光电化学(PEC)水分解技术作为一种清洁能源转化的重要途径, 面临的核心挑战在于光阳极材料体系的精确设计. 近年来, 在钒酸铋(BVO)光阳极表面原位生长析氧助催化剂(OECs)取得了显著进展, 但催化剂中各个组分在PEC水氧化过程中的作用仍需要深入研究. 界面结构对光电极的性能至关重要. 理想的光阳极与助催化剂之间的界面能够有效促进光生空穴从半导体转移至助催化剂表面, 并驱动助催化剂的再生, 从而实现高效且稳定的PEC水氧化反应. 因此, 优化光阳极与助催化剂界面的设计并探讨多组分间的协同作用, 对于提升PEC水氧化过程的效率和稳定性是至关重要的.

本文创新性地采用简单的一步水热法将F元素同时引入助催化剂及其与BVO的界面, 构筑了BVO/CoNi0.18Mn0.12(OH)xF复合光阳极. 其中, 氟元素不仅作为负离子存在于助催化剂的表面层, 更关键的是在BVO与助催化剂的界面处形成了独特的V-F键(请确认修改后是否发生歧义). 为阐明界面V-F键的作用机制, 创造性地在界面引入Al2O3隔绝层, 结果表明V-F键对于提升电荷转移效率和驱动水分解的稳定性至关重要. 密度泛函理论计算进一步揭示, V-F键的引入有效调节了BVO与助催化剂之间的电荷转移. 具体而言, 其存在增强了Co2+活性位点在催化过程中的稳定性. 界面V-F-Co结构充当了一组“传动齿轮”, 在光生空穴的迁移与助催化剂的再生之间建立了良好的动态平衡, 从而有效抑制了助催化剂的光腐蚀, 提升了光阳极的PEC性能. 此外, 本文还详细探讨了助催化剂层中Co, Ni和Mn各组分的作用. 通过大量多角度的对照实验, 确定钴离子作为活性催化中心直接参与水氧化反应; 镍离子充当“稳定剂”与钴离子形成齿轮效应, 帮助钴稳定的进行水氧化反应; 锰离子则增加了活性位点的数量. 得益于界面键合和多金属协同作用, 优化的BVO/CoNi0.18Mn0.12(OH)xF复合光阳极在AM 1.5G光照及1.23 V vs.
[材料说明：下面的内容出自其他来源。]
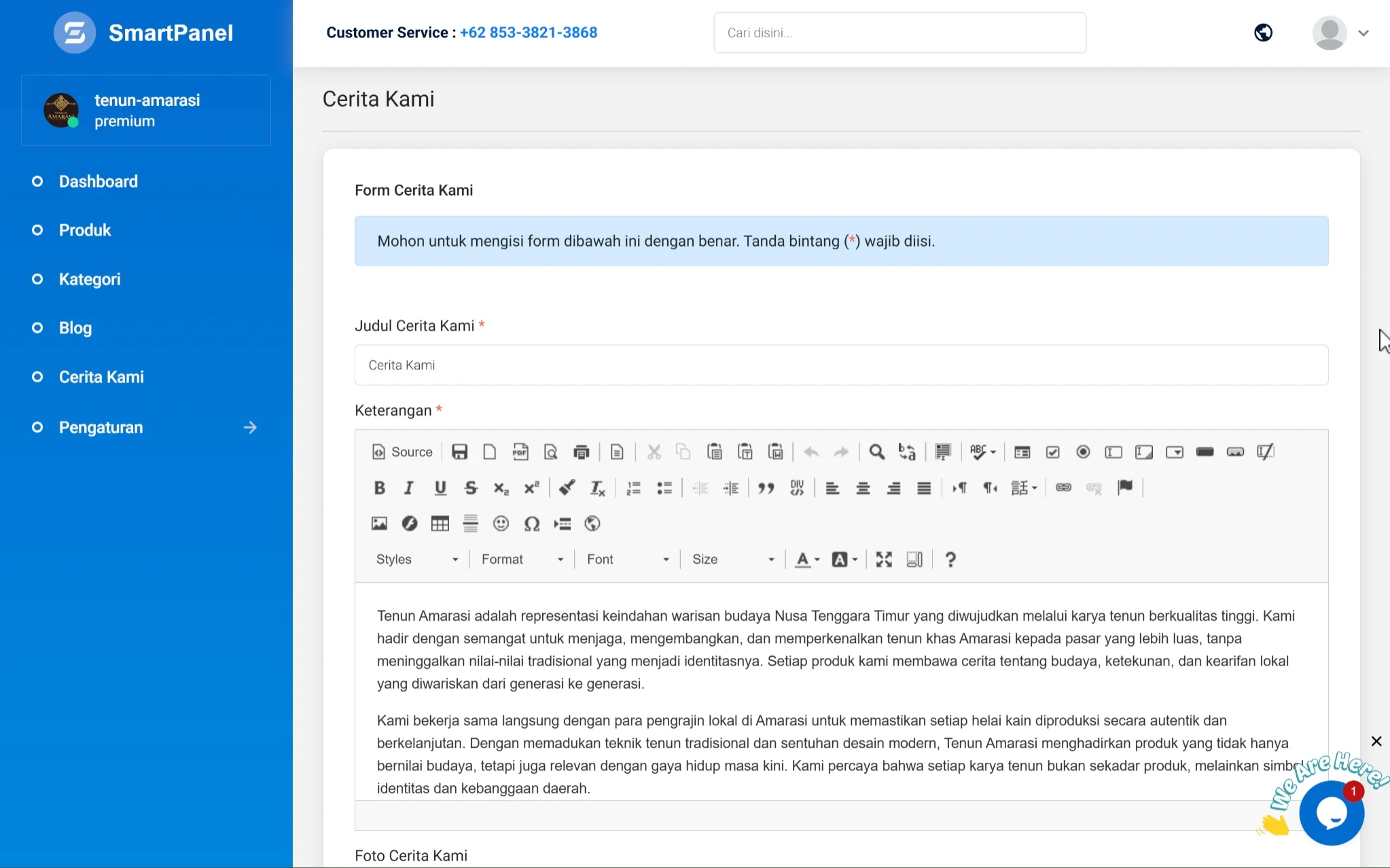Click the insert link icon

click(1064, 488)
RHE下, 光电流密度高达6.05 mA cm-2(约为纯BVO的4倍), 并在长达10 h的光电解测试中展现出优异的稳定性(光电流衰减可忽略).

综上, 本文提出了一种“内部调节”策略, 制备了含有V-F键的氟化改性三金属BVO光阳极, 同时实现光阳极的高效活性和优异的稳定性. 它为界面设计和协同作用探讨提供了新的研究思路, 并且强调了调节光生空穴迁移和催化剂再生的重要意义, 为开发高效、稳定的PEC光阳极提供了新的见解.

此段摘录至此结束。